If your sales team approached customers the way we communicators talk at our stakeholders, your company would go out of business.
The differences are shocking, and for years they’ve been evident in the different ways each department is treated:
- Sales departments are all but untouchable by others in the organization because what they do is too sensitive and vital to a company’s survival. Nobody can tell a sales person how to sell (other than other salespeople). The company exists to give them what they require, if not simply tolerate them.
- Marketing and communications departments are everyone’s business because everyone else knows what’s best for them; in fact, everyone is an expert, so they feel empowered to question and otherwise manage what marketers and communicators do, and tolerate their protestations otherwise.
I say we communicators are mostly responsible for this condition and, instead of bemoaning the fact that we’re “not at the table” or getting replaced by automation, we could face up to the three problems inherent in the very premise of what we do (and how we see ourselves):
I hate the word messaging because it’s almost as generic as content only it comes with an implicit assumption of meaning or relevance. It has neither.
Messaging is usually nonsense because it arises from the mistaken assumption that our job is to tell people what they should know.
Sure, research identifies interests and triggers for categories of “buyers” of information, but those are treated as mere tactical considerations. Messaging is somehow strategic because it comes from inside, from the beautiful conceptions of brands that exist nowhere in the world other than on slick PowerPoint presentations from branding consultants.
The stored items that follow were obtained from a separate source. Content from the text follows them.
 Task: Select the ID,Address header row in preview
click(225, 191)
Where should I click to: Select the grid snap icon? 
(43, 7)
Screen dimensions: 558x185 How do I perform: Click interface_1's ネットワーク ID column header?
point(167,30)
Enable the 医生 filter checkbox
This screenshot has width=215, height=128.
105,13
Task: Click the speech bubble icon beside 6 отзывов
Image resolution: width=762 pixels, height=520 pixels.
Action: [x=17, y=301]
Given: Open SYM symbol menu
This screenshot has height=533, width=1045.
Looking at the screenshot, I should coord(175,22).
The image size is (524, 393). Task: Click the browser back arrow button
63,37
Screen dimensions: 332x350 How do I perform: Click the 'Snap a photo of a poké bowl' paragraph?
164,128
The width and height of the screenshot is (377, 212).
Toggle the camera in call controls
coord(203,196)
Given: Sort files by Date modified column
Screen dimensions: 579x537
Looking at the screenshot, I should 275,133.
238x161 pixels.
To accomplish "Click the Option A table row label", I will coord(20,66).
Haven’t you ever wondered how so many companies can lead on things like sustainability or fighting climate change and yet the world is still burning to a crisp? What about all the promises of better living with technology that seems oddly detached from solving the problems that we truly face? Did anybody ask to live in a “smart city” or volunteer to give up their job to a robot?
Every company is changing the world for the better yet nothing seems to be getting better.
How many times have you looked at (or been responsible for producing) a list of corporate or brand messages and said to yourself “nobody has asked for this, and nobody will believe it?”
People are crying out the world over for simple, honest, and credible communications from us, and we give them messaging. The good news is that we’re not solely responsible for it since everyone else in the organization is telling us what to do.
But that’s the bad news, too.
Our goal is to occupy our target audiences’ time, usually by throwing stuff at them (see messaging above).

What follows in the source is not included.